KCC Corporation 주식회사 케이씨씨
- Company type: Public
- Traded as: KRX: 002380
- Industry: Automotive, chemicals
- Founded: 12 August 1958; 67 years ago
- Headquarters: Seoul, South Korea
- Area served: Worldwide
- Products: Automotive parts, chemicals
- Subsidiaries: Samsung C&T Corporation (9.1% equity) Basildon Chemicals Momentive Performance Materials, Inc. (100%)
- Website: www.kccworld.co.kr/eng/main.do

= KCC Corporation =

South Korean company

KCC Corporation (renamed from Kumkang Korea Chemicals Co., Ltd. in 2005) is a South Korean chemical and auto parts manufacturer, headquartered in Seoul, South Korea.

==Operations==
KCC's products include various kinds of paints, float glass, soft sponges, silicon, chassis, and car parts. This company is the biggest provider of construction materials and paints in South Korea. Various types of industrial materials such as epoxy moulding compound, alumina metallizing, silicone etc. are produced in 13 domestic locations.

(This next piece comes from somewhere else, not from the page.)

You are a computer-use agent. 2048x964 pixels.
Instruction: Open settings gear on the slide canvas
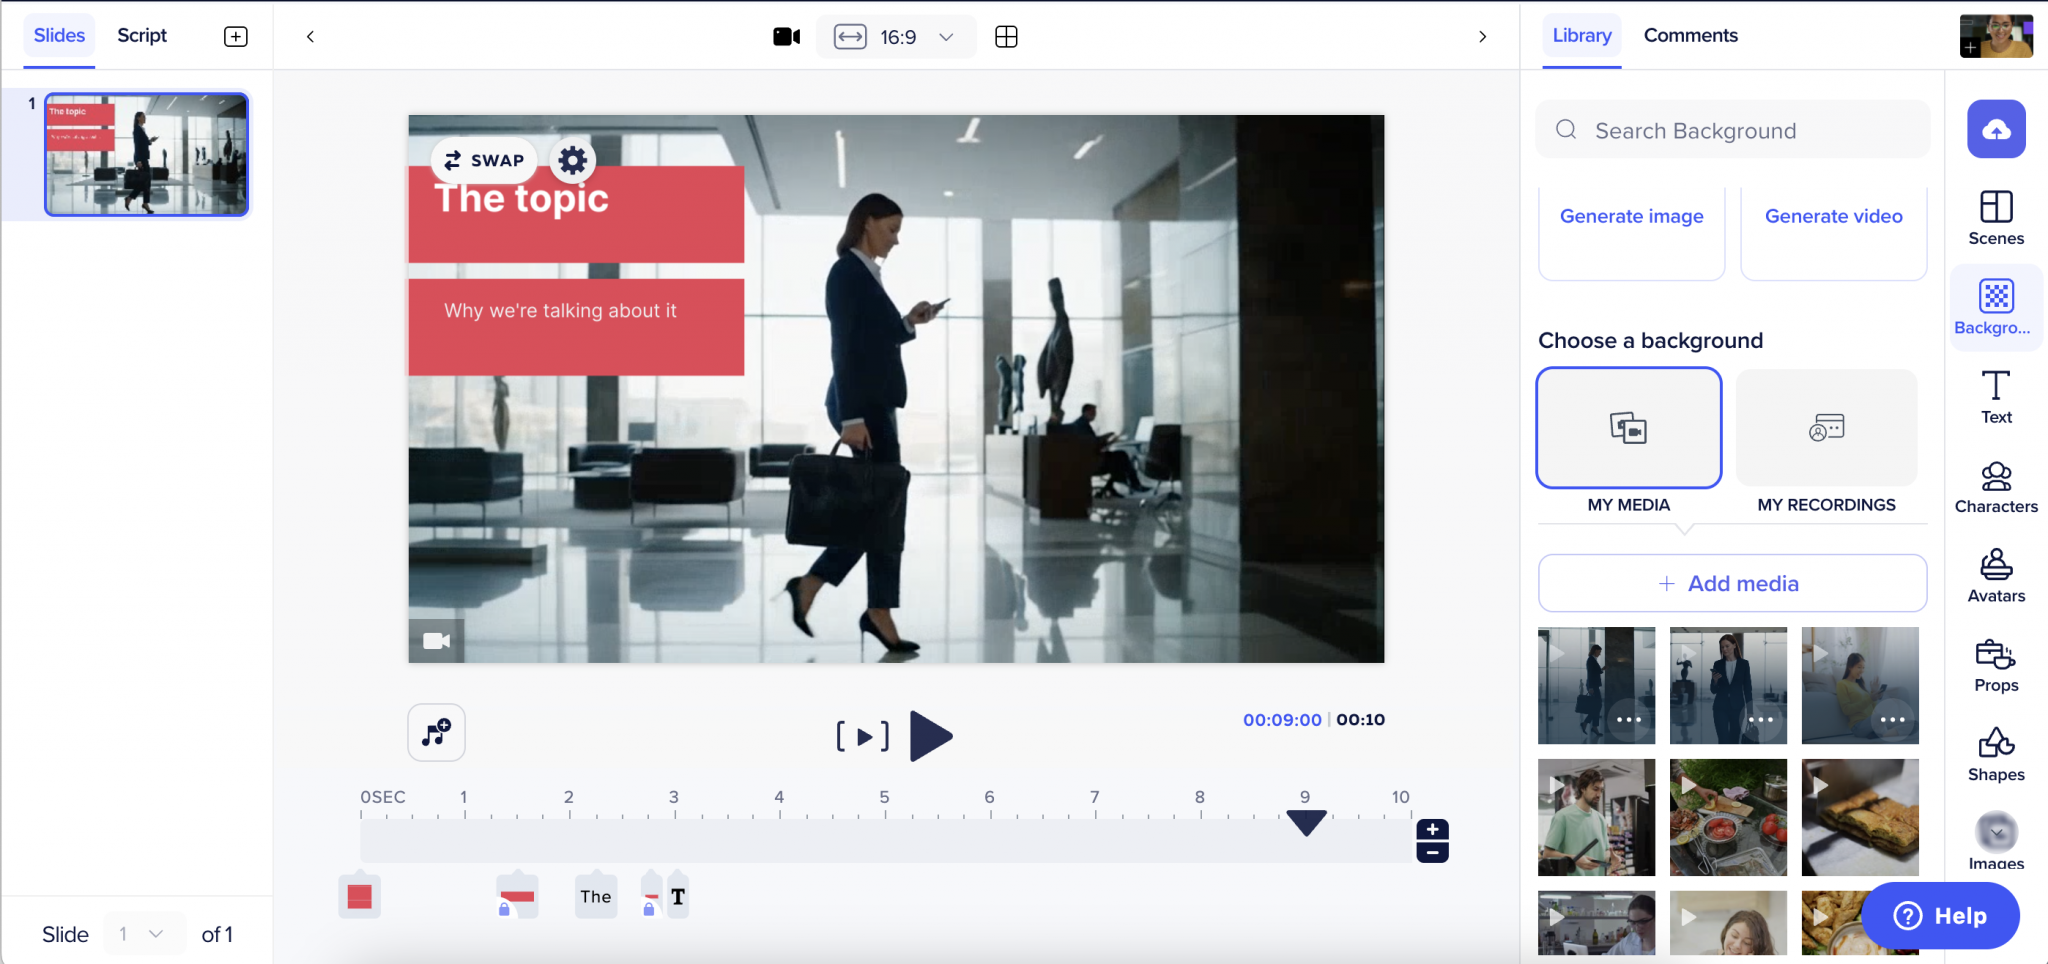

KCC Corporation has 9 overseas liaison offices and 7 overseas factories over the world:
- KCC Houston (Texas, U.S. - Liaison Office)
- KCC Tokyo (Tokyo, Japan - Liaison Office)
- KCC Hong Kong (Hong Kong, China - Liaison Office)
- KCC Dubai (Dubai, U.A.E. - Liaison Office)
- KCC Greece (Piraeus, Greece - Liaison Office)
- KCC Hamburg (Hamburg, Germany - Liaison Office)
- KCC Iran (Teheran, Iran - Liaison Office)
- KCC Shanghai (Shanghai, China - Liaison Office)
- KCC Kunshan (Shanghai, China - Paint Factory)
- KCC Beijing (Beijing, China - Paint Factory)
- KCC Guangzhou (Guangzhou, China - Paint Factory)
- KCC Singapore (Singapore - Paint Factory)
- KCC Malaysia (Kuala Lumpur, Malaysia - Paint Factory)
- KCC India (Chennai, India - Paint Factory)
- KCC Turkey (Istanbul, Turkey - Paint Factory)
- KCC Poland (Lublin, Poland - Liaison Office)
- KCC Vietnam (Ho Chi Minh, VietNam - Liaison Office)

==Acquisitions==
In April 2011, Basildon Chemicals was purchased by the KCC Corporation. KCC expanded into silicone emulsification with the acquisition.

In 2024, KCC Corporation acquired U.S.-based Momentive Performance Materials, Inc. for an undisclosed amount.